*Exercise requirements:*
Begin at the top of the records and copy each line exactly. The line containing "You are a computer-use agent. Screen" is the last one to include.

---------- Data for processing

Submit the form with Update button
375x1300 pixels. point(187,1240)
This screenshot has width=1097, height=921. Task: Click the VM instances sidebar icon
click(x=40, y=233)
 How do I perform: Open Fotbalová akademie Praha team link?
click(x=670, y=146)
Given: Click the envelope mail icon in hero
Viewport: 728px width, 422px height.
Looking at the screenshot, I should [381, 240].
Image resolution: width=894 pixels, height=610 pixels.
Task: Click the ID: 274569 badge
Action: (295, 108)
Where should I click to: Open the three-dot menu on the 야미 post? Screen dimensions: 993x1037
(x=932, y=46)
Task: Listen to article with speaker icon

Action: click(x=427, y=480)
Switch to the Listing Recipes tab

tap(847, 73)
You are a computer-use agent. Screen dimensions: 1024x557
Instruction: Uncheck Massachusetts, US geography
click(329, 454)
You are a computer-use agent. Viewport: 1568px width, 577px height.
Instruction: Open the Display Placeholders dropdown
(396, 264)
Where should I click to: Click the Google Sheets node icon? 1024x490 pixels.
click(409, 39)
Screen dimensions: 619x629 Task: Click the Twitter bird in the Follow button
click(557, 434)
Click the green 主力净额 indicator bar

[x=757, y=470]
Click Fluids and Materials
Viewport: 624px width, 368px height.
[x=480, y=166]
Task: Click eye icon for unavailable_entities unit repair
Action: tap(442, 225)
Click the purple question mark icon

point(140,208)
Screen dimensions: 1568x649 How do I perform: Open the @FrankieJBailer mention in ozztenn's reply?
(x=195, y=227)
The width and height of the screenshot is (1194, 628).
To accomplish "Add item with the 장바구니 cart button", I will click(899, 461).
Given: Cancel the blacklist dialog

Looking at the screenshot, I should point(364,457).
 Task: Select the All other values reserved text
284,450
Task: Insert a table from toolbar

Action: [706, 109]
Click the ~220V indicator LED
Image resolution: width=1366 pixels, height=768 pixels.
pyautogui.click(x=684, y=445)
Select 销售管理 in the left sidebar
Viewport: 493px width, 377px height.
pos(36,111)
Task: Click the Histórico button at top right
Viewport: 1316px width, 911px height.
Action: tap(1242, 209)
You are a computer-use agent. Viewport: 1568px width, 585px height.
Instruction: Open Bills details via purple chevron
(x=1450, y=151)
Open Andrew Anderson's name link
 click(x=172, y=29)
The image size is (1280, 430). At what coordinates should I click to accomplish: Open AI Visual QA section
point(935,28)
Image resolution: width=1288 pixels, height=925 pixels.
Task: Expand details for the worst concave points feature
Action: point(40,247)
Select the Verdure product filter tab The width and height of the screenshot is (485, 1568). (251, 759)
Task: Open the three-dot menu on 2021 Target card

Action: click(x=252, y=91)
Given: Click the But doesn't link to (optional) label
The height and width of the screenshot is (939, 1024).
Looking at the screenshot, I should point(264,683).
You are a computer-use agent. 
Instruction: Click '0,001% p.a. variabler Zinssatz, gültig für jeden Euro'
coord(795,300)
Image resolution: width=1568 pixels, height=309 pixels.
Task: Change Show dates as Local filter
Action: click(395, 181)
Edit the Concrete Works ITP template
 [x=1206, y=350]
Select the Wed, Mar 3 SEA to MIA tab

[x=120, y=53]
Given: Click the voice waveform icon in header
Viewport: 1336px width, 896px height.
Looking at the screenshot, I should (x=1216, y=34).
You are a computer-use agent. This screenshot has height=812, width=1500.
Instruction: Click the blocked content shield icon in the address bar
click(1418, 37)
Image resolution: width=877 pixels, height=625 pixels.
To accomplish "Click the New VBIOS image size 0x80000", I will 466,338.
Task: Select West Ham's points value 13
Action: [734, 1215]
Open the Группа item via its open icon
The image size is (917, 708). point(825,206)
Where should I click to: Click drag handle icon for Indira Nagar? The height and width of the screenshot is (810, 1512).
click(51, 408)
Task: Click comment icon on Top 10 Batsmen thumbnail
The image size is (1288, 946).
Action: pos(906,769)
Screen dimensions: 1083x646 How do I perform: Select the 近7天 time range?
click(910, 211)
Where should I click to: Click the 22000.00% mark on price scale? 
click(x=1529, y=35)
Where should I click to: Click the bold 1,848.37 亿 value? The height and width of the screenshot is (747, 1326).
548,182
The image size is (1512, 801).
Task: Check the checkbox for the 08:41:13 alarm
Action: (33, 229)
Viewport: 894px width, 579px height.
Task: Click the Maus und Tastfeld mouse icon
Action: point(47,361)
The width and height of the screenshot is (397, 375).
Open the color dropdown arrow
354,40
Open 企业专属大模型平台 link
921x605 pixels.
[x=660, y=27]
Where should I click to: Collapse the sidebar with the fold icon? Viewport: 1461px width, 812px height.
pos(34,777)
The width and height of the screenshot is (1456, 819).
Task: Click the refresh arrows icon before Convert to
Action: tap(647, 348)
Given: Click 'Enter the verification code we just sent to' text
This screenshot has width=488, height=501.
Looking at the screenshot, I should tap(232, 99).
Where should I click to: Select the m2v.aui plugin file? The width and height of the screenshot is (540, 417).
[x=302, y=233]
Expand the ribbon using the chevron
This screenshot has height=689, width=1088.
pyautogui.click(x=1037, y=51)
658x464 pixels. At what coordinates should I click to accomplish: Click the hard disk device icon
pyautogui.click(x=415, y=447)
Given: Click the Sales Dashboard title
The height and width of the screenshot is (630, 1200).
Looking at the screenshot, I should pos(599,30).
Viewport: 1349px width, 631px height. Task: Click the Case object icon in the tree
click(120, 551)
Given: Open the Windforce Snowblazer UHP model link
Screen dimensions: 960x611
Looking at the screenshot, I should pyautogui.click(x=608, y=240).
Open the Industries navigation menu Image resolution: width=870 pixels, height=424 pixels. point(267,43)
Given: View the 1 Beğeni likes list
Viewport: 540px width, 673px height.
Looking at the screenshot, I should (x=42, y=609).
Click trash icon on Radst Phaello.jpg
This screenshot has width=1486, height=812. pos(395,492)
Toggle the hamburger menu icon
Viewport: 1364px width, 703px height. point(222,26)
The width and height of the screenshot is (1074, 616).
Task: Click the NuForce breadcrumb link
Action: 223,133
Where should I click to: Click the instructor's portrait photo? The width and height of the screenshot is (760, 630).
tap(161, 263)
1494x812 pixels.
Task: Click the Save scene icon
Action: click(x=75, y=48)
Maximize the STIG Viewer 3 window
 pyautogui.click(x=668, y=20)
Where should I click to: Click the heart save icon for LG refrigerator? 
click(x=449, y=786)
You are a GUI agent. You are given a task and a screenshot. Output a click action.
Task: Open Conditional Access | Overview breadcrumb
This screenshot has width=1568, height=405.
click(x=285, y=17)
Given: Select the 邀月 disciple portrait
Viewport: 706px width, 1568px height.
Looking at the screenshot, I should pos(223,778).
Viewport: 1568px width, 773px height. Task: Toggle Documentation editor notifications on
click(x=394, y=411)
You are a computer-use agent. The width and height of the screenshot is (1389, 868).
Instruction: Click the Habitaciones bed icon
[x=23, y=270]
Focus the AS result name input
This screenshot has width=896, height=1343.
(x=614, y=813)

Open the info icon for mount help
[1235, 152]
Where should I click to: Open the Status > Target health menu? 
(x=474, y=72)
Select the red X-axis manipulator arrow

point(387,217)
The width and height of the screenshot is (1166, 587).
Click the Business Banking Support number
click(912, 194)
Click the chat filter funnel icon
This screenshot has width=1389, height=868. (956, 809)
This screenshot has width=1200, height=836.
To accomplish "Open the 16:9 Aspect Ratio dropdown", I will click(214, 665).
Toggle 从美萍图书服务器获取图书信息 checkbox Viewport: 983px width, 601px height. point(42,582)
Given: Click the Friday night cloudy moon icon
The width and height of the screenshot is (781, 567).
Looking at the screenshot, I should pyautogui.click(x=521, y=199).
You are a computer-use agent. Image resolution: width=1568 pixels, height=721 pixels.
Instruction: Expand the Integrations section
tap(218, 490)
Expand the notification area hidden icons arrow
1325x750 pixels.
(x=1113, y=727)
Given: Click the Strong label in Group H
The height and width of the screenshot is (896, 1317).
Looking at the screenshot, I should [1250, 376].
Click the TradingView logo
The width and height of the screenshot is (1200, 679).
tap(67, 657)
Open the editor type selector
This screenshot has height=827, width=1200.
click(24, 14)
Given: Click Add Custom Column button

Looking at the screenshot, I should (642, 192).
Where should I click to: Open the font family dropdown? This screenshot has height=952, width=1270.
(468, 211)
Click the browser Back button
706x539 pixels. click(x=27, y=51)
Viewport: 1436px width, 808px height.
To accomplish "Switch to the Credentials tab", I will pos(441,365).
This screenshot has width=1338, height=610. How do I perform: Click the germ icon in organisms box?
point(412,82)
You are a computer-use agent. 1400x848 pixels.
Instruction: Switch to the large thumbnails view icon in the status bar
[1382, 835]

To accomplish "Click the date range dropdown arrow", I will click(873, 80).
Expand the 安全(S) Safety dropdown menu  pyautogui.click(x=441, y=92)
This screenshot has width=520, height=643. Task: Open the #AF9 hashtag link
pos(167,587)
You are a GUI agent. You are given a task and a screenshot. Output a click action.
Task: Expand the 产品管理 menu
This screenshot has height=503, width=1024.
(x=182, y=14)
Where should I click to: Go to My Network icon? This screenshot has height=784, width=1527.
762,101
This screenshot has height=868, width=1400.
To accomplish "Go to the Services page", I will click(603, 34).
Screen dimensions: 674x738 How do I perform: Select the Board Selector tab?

--------------------

*Task output:*
Submit the form with Update button
375x1300 pixels. point(187,1240)
This screenshot has width=1097, height=921. Task: Click the VM instances sidebar icon
click(x=40, y=233)
 How do I perform: Open Fotbalová akademie Praha team link?
click(x=670, y=146)
Given: Click the envelope mail icon in hero
Viewport: 728px width, 422px height.
Looking at the screenshot, I should [381, 240].
Image resolution: width=894 pixels, height=610 pixels.
Task: Click the ID: 274569 badge
Action: (295, 108)
Where should I click to: Open the three-dot menu on the 야미 post? Screen dimensions: 993x1037
(x=932, y=46)
Task: Listen to article with speaker icon

Action: click(x=427, y=480)
Switch to the Listing Recipes tab

tap(847, 73)
You are a computer-use agent. Screen dimensions: 1024x557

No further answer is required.